RECORDS section start

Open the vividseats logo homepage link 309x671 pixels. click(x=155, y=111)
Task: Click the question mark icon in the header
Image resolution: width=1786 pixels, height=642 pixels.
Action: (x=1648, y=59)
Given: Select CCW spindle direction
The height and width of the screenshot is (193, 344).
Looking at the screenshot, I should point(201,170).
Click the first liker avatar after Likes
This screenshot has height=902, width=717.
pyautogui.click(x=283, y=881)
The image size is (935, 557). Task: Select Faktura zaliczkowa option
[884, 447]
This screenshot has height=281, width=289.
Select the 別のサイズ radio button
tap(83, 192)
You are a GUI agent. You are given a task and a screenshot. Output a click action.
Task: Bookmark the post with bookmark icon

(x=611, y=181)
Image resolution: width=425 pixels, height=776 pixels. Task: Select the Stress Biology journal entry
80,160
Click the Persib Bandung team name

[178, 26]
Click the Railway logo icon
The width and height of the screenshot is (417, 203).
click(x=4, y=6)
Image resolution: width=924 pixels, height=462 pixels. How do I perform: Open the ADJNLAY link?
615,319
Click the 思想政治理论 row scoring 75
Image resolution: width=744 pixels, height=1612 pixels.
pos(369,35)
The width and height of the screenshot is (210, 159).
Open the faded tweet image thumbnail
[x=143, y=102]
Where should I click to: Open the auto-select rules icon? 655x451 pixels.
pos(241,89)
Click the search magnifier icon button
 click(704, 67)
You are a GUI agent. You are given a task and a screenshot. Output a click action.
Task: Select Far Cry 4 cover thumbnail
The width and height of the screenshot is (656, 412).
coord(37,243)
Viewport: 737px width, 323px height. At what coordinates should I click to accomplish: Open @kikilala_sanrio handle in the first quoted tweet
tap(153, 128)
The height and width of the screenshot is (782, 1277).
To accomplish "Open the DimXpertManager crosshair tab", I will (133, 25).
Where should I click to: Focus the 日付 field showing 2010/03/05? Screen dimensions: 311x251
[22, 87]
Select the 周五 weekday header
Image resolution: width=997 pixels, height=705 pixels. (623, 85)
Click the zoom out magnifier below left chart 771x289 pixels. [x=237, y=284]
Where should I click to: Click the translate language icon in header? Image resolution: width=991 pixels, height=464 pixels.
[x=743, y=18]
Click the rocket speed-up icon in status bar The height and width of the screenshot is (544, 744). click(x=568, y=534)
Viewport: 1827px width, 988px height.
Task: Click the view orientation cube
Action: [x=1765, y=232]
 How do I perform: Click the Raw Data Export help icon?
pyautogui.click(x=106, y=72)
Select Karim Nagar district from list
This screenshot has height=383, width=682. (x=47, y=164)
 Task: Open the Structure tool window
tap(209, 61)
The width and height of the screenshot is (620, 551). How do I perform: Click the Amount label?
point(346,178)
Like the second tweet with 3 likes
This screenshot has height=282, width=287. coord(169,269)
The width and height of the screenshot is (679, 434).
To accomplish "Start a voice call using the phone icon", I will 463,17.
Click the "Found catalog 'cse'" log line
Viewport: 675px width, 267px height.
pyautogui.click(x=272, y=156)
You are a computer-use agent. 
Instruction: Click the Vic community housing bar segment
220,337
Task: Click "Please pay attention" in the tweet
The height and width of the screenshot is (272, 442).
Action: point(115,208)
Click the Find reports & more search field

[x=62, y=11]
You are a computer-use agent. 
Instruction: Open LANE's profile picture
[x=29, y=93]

RECORDS section end

** WORK INSTRUCTIONS **
Top to bottom, the records above must be output exactly.

** THE COMPLETED TASK **
Open the vividseats logo homepage link 309x671 pixels. click(x=155, y=111)
Task: Click the question mark icon in the header
Image resolution: width=1786 pixels, height=642 pixels.
Action: (x=1648, y=59)
Given: Select CCW spindle direction
The height and width of the screenshot is (193, 344).
Looking at the screenshot, I should point(201,170).
Click the first liker avatar after Likes
This screenshot has height=902, width=717.
pyautogui.click(x=283, y=881)
The image size is (935, 557). Task: Select Faktura zaliczkowa option
[884, 447]
This screenshot has height=281, width=289.
Select the 別のサイズ radio button
tap(83, 192)
You are a GUI agent. You are given a task and a screenshot. Output a click action.
Task: Bookmark the post with bookmark icon

(x=611, y=181)
Image resolution: width=425 pixels, height=776 pixels. Task: Select the Stress Biology journal entry
80,160
Click the Persib Bandung team name

[178, 26]
Click the Railway logo icon
The width and height of the screenshot is (417, 203).
click(x=4, y=6)
Image resolution: width=924 pixels, height=462 pixels. How do I perform: Open the ADJNLAY link?
615,319
Click the 思想政治理论 row scoring 75
Image resolution: width=744 pixels, height=1612 pixels.
pos(369,35)
The width and height of the screenshot is (210, 159).
Open the faded tweet image thumbnail
[x=143, y=102]
Where should I click to: Open the auto-select rules icon? 655x451 pixels.
pos(241,89)
Click the search magnifier icon button
 click(704, 67)
You are a GUI agent. You are given a task and a screenshot. Output a click action.
Task: Select Far Cry 4 cover thumbnail
The width and height of the screenshot is (656, 412).
coord(37,243)
Viewport: 737px width, 323px height. At what coordinates should I click to accomplish: Open @kikilala_sanrio handle in the first quoted tweet
tap(153, 128)
The height and width of the screenshot is (782, 1277).
To accomplish "Open the DimXpertManager crosshair tab", I will (133, 25).
Where should I click to: Focus the 日付 field showing 2010/03/05? Screen dimensions: 311x251
[22, 87]
Select the 周五 weekday header
Image resolution: width=997 pixels, height=705 pixels. (623, 85)
Click the zoom out magnifier below left chart 771x289 pixels. [x=237, y=284]
Where should I click to: Click the translate language icon in header? Image resolution: width=991 pixels, height=464 pixels.
[x=743, y=18]
Click the rocket speed-up icon in status bar The height and width of the screenshot is (544, 744). click(x=568, y=534)
Viewport: 1827px width, 988px height.
Task: Click the view orientation cube
Action: [x=1765, y=232]
 How do I perform: Click the Raw Data Export help icon?
pyautogui.click(x=106, y=72)
Select Karim Nagar district from list
This screenshot has height=383, width=682. (x=47, y=164)
 Task: Open the Structure tool window
tap(209, 61)
The width and height of the screenshot is (620, 551). How do I perform: Click the Amount label?
point(346,178)
Like the second tweet with 3 likes
This screenshot has height=282, width=287. coord(169,269)
The width and height of the screenshot is (679, 434).
To accomplish "Start a voice call using the phone icon", I will 463,17.
Click the "Found catalog 'cse'" log line
Viewport: 675px width, 267px height.
pyautogui.click(x=272, y=156)
You are a computer-use agent. 
Instruction: Click the Vic community housing bar segment
220,337
Task: Click "Please pay attention" in the tweet
The height and width of the screenshot is (272, 442).
Action: point(115,208)
Click the Find reports & more search field

[x=62, y=11]
You are a computer-use agent. 
Instruction: Open LANE's profile picture
[x=29, y=93]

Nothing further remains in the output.